A ground-breaking aspect of the IMBL, is the scientific team’s ongoing collaboration with a coalition of Australia’s leading medical researchers to develop future potential new radiotherapy methods, using the x-ray beam, that could destroy whole tumours with minimal disruption to the healthy tissue.While medical studies are the primary focus of the IMBL, in refining and validating its various techniques for use on biological tissues, there have been many fascinating opportunities to apply this exciting ‘x-ray vision’ to studies of industrial and other materials. These include mineral studies such as the structure of coal to inform improved coal-seam gas recovery and sequestration; food technology investigations that are looking at Australian wheat’s baking performance, and even archaeology studies – such as being able to see through bedrock to a dinosaur skeleton, to determine the molecular structure of their last meal between their teeth.
Imaging and radio-biology techniques available on the IMBL
- Phase-contrast (propagation based) x-ray imaging, which allows much greater contrast from weakly absorbing materials such as soft tissue than is possible using conventional methods
- Two and three-dimensional imaging at high resolution (10 μm voxels).
- Lower tissue doses than conventional x-ray methods, making longitudinal studies (serial imaging) possible
- Tuneable beam energy with bandwidth of < 10-3. Enables the imaging of specific elements with very high sensitivity, possibly down to micron scales
- One of only three beamlines in the world designed for work with a wide range of clinical research subjects.
Synchrotron x-ray imaging techniques are particularly suited to the study of living processes, as well as in-situ materials processes, such as alloy solidification and precipitation phenomena. The techniques have numerous bio-medical, materials science and industrial applications. The capability for in-vivo imaging of small animals will enable longitudinal studies to be undertaken and may reduce the number of animals used for biomedical research purposes. The beam line will be used for research into the physics and biophysics of cancer therapy techniques, and may lead to commercially valuable advances in medical, industrial and biomedical imaging technologies.

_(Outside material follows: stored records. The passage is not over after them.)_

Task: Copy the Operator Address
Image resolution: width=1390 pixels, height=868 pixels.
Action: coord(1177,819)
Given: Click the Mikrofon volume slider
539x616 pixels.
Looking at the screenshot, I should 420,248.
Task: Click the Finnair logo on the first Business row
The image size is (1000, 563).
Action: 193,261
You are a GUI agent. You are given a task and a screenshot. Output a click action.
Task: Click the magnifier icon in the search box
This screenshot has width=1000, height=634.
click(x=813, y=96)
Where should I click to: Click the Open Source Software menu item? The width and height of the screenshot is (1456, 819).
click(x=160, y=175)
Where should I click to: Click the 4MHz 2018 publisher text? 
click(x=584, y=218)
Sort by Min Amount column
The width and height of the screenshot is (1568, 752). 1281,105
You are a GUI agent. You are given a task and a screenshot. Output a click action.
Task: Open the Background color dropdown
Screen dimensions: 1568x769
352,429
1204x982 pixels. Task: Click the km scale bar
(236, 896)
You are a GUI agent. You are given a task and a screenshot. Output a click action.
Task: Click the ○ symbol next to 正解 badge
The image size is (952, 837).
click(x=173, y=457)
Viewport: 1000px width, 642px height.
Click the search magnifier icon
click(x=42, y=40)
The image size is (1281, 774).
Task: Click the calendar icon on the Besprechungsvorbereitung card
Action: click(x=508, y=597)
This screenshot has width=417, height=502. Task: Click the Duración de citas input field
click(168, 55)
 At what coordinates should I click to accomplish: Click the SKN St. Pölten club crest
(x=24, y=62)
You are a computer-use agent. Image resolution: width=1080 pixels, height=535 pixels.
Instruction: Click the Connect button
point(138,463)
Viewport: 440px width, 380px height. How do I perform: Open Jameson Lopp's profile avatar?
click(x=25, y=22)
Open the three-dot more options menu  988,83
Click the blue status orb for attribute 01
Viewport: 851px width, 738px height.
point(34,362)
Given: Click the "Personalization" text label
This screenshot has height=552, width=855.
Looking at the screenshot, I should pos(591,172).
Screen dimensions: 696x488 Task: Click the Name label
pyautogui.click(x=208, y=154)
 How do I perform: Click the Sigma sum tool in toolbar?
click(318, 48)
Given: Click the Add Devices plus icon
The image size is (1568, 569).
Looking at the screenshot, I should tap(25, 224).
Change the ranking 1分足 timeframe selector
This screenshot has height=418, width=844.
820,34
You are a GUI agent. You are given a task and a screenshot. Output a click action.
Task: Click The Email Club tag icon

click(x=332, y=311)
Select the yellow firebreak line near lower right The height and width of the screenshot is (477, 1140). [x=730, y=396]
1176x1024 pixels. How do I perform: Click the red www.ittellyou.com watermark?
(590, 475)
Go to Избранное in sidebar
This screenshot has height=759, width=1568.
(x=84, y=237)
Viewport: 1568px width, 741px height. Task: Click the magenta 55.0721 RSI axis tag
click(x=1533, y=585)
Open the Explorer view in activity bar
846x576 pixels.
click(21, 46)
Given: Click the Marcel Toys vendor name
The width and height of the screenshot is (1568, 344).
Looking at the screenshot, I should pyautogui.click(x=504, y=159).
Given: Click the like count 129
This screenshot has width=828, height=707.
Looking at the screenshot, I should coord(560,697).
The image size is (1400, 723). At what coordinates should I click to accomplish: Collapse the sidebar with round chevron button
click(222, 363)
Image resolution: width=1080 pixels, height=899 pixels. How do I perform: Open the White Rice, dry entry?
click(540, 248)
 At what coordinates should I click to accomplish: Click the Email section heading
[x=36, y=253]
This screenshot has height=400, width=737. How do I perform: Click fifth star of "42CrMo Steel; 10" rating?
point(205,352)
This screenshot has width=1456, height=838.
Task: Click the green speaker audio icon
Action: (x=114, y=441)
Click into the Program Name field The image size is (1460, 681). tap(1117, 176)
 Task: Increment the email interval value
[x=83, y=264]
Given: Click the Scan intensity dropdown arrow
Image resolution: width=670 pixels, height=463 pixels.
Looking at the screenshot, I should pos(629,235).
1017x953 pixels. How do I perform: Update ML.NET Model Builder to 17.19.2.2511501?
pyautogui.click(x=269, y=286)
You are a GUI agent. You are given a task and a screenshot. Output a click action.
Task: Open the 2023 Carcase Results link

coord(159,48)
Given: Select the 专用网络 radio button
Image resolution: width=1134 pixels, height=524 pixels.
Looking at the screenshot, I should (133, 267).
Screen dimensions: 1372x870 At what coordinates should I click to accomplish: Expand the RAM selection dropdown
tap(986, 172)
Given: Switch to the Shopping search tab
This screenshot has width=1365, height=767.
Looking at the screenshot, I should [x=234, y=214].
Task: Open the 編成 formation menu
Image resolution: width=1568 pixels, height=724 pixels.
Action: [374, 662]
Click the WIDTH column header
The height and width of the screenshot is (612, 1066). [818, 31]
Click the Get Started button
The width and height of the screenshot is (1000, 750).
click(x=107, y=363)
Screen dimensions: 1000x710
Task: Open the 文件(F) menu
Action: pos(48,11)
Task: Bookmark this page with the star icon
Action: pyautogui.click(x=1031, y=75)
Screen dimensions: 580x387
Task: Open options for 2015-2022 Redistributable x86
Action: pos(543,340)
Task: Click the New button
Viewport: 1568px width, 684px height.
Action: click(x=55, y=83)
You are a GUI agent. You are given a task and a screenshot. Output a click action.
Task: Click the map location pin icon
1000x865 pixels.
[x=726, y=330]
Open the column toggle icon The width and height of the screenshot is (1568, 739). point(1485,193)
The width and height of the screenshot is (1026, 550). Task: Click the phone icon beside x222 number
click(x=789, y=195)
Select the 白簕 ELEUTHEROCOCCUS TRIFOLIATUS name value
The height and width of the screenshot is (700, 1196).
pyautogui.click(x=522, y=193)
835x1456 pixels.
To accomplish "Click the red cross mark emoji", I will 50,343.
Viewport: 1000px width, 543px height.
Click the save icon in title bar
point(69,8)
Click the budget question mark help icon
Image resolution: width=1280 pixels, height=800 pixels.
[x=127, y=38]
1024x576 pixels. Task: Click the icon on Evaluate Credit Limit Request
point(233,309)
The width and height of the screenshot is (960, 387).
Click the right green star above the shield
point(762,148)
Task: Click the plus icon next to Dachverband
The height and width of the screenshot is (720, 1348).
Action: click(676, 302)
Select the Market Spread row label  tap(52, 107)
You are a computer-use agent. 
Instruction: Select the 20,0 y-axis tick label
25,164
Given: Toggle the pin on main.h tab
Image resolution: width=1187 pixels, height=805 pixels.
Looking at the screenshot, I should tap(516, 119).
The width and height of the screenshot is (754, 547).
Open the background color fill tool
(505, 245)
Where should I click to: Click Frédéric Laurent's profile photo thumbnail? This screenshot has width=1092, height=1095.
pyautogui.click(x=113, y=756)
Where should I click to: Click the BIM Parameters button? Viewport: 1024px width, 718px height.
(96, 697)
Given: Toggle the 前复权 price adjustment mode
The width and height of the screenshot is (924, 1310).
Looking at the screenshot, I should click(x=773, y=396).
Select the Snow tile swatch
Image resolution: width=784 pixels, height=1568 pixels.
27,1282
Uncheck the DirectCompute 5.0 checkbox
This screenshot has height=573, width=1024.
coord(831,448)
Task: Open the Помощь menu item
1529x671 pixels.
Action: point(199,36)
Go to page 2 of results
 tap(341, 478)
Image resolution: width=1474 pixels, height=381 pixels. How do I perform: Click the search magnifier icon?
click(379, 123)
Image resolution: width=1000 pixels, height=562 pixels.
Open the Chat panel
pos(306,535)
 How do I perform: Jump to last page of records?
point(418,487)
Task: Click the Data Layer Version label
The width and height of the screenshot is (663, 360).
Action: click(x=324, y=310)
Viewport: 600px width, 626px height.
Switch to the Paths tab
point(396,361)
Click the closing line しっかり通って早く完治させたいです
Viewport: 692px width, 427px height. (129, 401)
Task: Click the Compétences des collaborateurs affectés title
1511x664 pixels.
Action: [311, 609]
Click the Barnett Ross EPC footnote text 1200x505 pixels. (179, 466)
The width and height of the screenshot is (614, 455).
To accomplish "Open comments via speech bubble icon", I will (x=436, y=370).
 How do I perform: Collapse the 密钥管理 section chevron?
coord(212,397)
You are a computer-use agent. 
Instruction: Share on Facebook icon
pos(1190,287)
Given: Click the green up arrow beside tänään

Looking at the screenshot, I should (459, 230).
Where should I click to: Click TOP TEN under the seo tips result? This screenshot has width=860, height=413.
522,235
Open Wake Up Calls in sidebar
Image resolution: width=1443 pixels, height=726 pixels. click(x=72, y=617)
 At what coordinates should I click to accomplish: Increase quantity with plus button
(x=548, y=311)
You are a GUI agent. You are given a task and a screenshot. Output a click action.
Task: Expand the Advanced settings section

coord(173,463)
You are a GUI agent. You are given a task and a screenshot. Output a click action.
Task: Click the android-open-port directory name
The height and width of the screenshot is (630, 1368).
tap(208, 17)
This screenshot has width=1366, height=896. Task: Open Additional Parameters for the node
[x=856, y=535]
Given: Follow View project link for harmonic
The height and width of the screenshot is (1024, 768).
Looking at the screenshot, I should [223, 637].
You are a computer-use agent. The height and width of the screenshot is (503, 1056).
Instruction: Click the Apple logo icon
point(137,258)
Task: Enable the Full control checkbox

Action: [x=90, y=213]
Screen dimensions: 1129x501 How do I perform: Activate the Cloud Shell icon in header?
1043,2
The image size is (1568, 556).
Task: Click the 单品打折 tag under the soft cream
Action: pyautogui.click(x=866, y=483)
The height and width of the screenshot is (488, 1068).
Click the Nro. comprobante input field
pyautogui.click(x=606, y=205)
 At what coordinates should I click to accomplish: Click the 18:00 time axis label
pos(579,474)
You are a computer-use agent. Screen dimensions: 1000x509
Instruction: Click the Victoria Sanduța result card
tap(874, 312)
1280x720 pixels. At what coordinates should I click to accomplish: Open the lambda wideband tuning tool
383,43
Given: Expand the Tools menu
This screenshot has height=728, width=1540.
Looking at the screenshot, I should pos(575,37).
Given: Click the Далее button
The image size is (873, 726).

- Studies of lung and airway function and development are assisting the development of better asthma treatments and improved clinical practice options for neonatal care
- Measurements of bone density and porosity, enhanced mammography techniques, and studies of nerve cell regrowth to assist the development of biopolymers to treat spinal injuries
- The contrast mechanisms used to visualise soft tissues can also be used to study structures inside plants, and are of particular interest for investigating drought- and salt-tolerant plants to develop more efficient crops for Australian conditions
- Materials science applications include the study of membranes for use in advanced fuel cells, investigation by micro-CT (computer tomography) of micro- and nano-structured devices for use in automotive applications, and examination of advanced materials during and after exposure to mechanical and environmental stresses
- Geoscience applications include characterisation of CO2 sequestration performance and investigation by micro-CT of porosity in oil-bearing rocks and oil release rates from reservoirs
- Radiotherapy applications include microbeam radiation therapies that deliver much higher radiation doses than conventional therapies but without adverse effects—and could revolutionise the treatment of some currently un-treatable cancers.